EXTRACT =
•••••

Barring an inconspicuous rectangular piece of metal engraved with ‘Mewa Singh & Co’ nailed to the side of the cabin door, in no way does Jorawar Singh’s truck betray the fact that it has been fashioned entirely by the human hand in a cacophonous karkhana and not assembled en masse out of a sterile company facility. Nor could anybody gather the truck body is wooden in its basic composition. To the lay eye, the truck body appears to be but a mere extension of the engine — a forbidding mass of metal you wouldn’t want to overtake on the wrong side of the highway. The reality, however, is much more fascinating.
We’re in Sirhind, a pocket-sized town in Punjab of religio-historical significance to Sikhs and religious significance to Muslims, located around 45 kms from Chandigarh. Since the last 60 years, Sirhind has retained its position as one of the most prominent truck body-building centres in India, but is fast losing its monopoly over the trade to newer entrants in northern India.
Previously, truckers we encountered in Jaipur had been driving a super-density load vehicle, piled with 50 tons of Kota stone (limestone mined in Kota district used for construction work) instead of the permissible 21 tons, proceeding perilously with more than double its designated weight to Chandigarh. Jorawar swore by the sturdiness of truck bodies constructed in Sirhind, which enabled him to drive overburdened trucks regularly without so much as making a dent in the body. Intrigued, we decided to take a look for ourselves at the formative journey of a fledgling truck on its way to becoming a beast of burden.
Mewa Singh & Co, established in 1978, is one of the largest truck body-builders in Sirhind with an annual turnover of over ₹1 crore. At a first glance, on a scorching day, the entrance to the establishment provides stark contrast to the brightness around us — a dark rectangular brick-lined opening large enough for one truck to pass through, tucked away on a service road adjoining the Grand Trunk Road flyover in Sirhind.
Mewa Singh, the man himself, is a 64-year-old grizzly Sikh with a graceful furrowed face, inseparable from his mobile phone. He’s addressed as sardarji, both by awaiting customers and the artisans at work, with the awe and reverence reserved for honest capable leaders.
The four-acre workshop is an imposing undistempered brick structure lined with cabinets, tools, irregular aluminium cutouts, stencils, iron sheets and dusty photos of Sikh gurus and Hindu gods and goddesses. A big poster of Guru Gobind Singh, along with his two sons, both less than 10 years old, executed by the governor of Sirhind in 1704, adorns the wall to the right of the entrance. Below the image it is written in large Gurmukhi font, “Koti Koti Pranaam” (A Thousand Prayers).

•••••

RAW DATA =
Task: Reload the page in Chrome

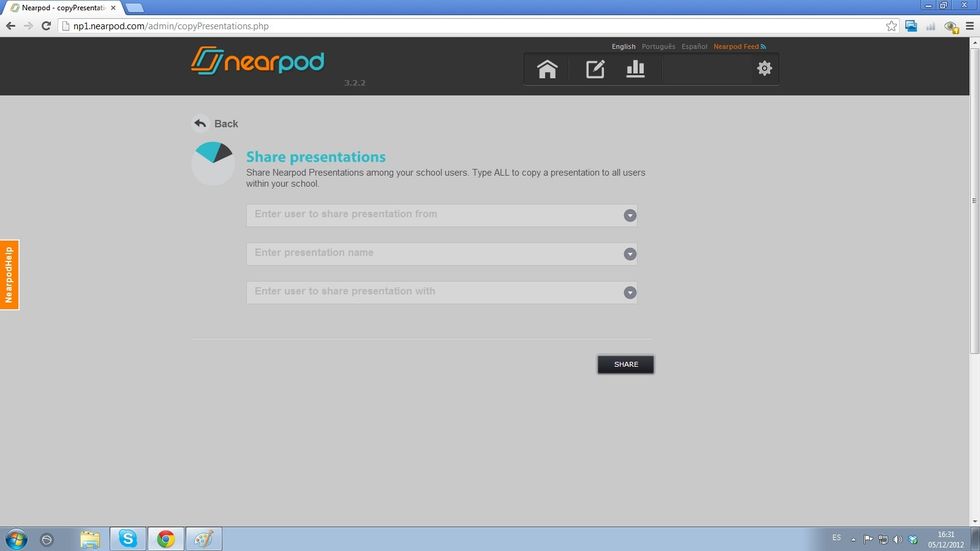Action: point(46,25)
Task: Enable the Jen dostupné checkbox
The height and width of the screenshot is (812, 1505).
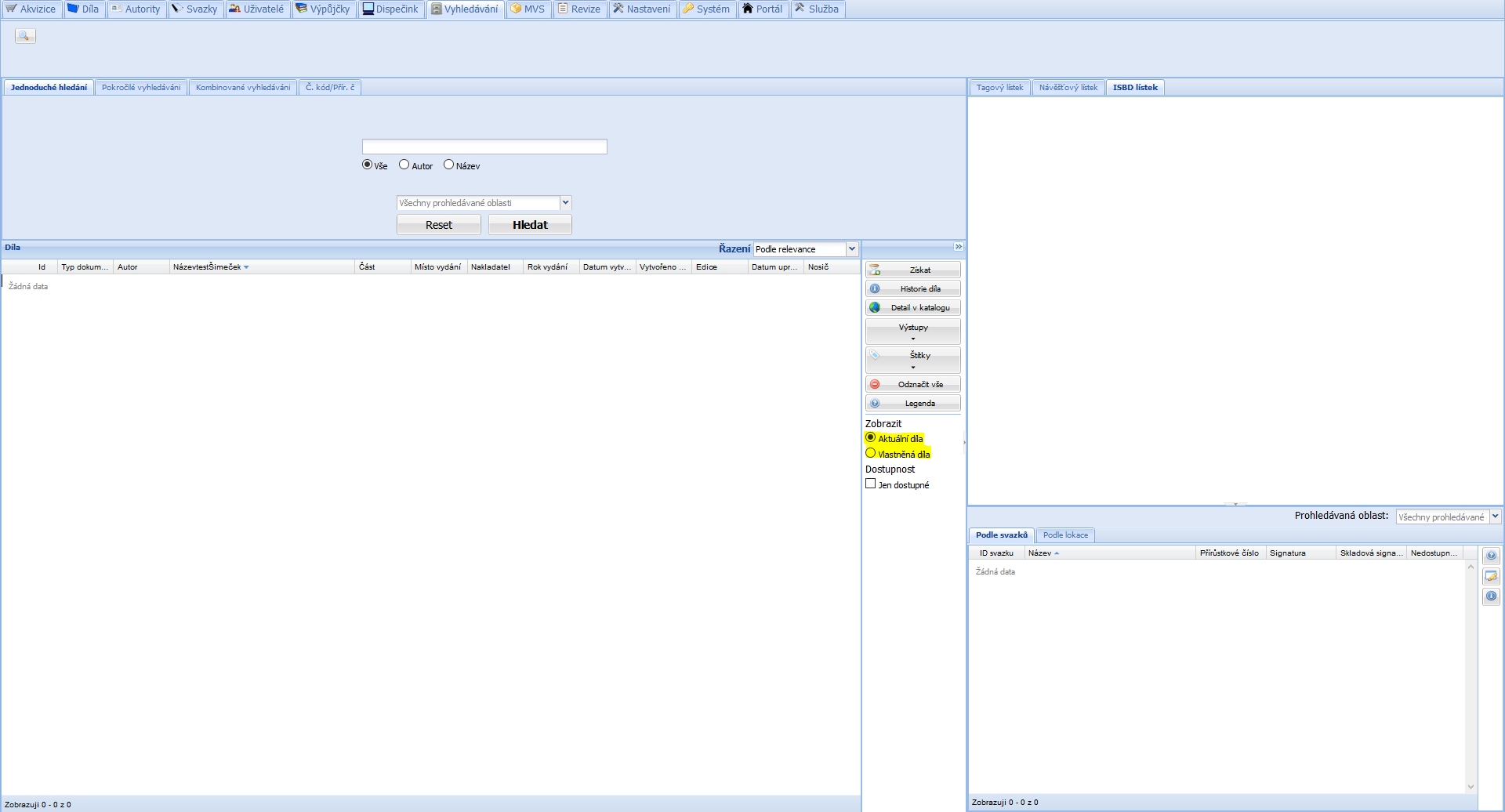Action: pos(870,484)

•••••

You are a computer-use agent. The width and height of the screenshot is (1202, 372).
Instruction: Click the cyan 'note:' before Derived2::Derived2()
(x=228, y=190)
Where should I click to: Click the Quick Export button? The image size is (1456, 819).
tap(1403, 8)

•••••

SHORT PROBLEM 1 = In the entries, replace "Quick Export" with "Batch Export" in the lines beginning at the line that has "Where should I" and stopping after the line that has "tap(1403, 8)". Give only those lines, with everything else unchanged.
SHORT PROBLEM 2 = Carry on the account of truck body-building in Sirhind from the point where it stops.
The passage and the two blocks of entries are separate material with no connection to each other.

EXERCISE RESPONSE 1 =
Where should I click to: Click the Batch Export button? The image size is (1456, 819).
tap(1403, 8)

EXERCISE RESPONSE 2 =
Kashmiri-truck owners, smoking cigarettes and monitoring the modifications of their truck bodies, lounge on crudely welded iron chairs while workers toil cheerfully. America-returned Sikh owners — patriarchs with paunches protruding out of their colourful kurtas and their progeny sporting trendy faded jeans and branded J Crew T-shirts -— are engrossed in watching an artist apply daubs of maroon paint to the back of their truck, interrupted by a fountain of electric arc sparks that startles them into dodging and stomping their feet in mild panic.
A teenage boy, whom I later see Whatsapping, distributes sweet chai around, which is steaming hot respite on a hard day. It takes a while to wrap one’s head around the variety of tasks being performed in the workshop. The place is an echo chamber of clangs, bangs and whirs mingled with the sounds of laughter and loud conversations.
A mobile home
For a truck driver, who typically spends more than eight months on the road, commissioning a truck body is equivalent of buying a house for your average sedentary. A pretty big deal, as one can imagine, it is an affair that all begins with a ‘chassis’. Not many outside the trade would know this but truck manufacturers only supply the ‘rolling chassis’ or ‘chassis’ to drivers — the bare-bones metallic framework that holds together the engine, tyres, suspension, exhaust system and steering box. Putting it in other words, every truck you’ve seen has been painstakingly assembled, piece by piece, by a highly specialised group of carpenters and decorators, who use their bare hands and a few basic tools.
Asked about how truck models have changed over the years, Mewa Singh says, “‘Chassis’ have changed, they’ve become bigger and stronger; two mirrors have been introduced now instead of one earlier. Engine horsepower has also been upgraded regularly and some trucks like Tata Prima even have air-conditioning and sensors.”
The raw materials that goes in making truck bodies are plywood, sunmica, iron, aluminium, radium tape and Malaysian/Indian sal wood. Sal wood is a vital constituent, scientifically named as shorea robusta for its durability and sturdiness. Truckers claim sal bodies constructed in Sirhind can carry up to 65 tons of high-density load such as marble and other construction materials, as opposed to 25-30 tons in the normal course of work. Transport companies involved in commissioning overloaded marble trucks usually prefer to have them constructed in Sirhind or Nagaur, another truck body-building centre in Rajasthan.
So how does one go from chassis to a full-fledged truck? First, a metal and wood exoskeleton is erected over the drivers’ seat and the back eventually becomes the cabin and the body. The sides of the truck are boarded with rectangular iron slabs stretching around three-fourths of the truck height. The rest of the body consists of sal wooden slabs, painted the same colour as the iron slabs to lend it a continuous appearance. The base of the body that bears the weight of the load is made of sal wood, durable for over 20 years, claim the Kashmiri truckers.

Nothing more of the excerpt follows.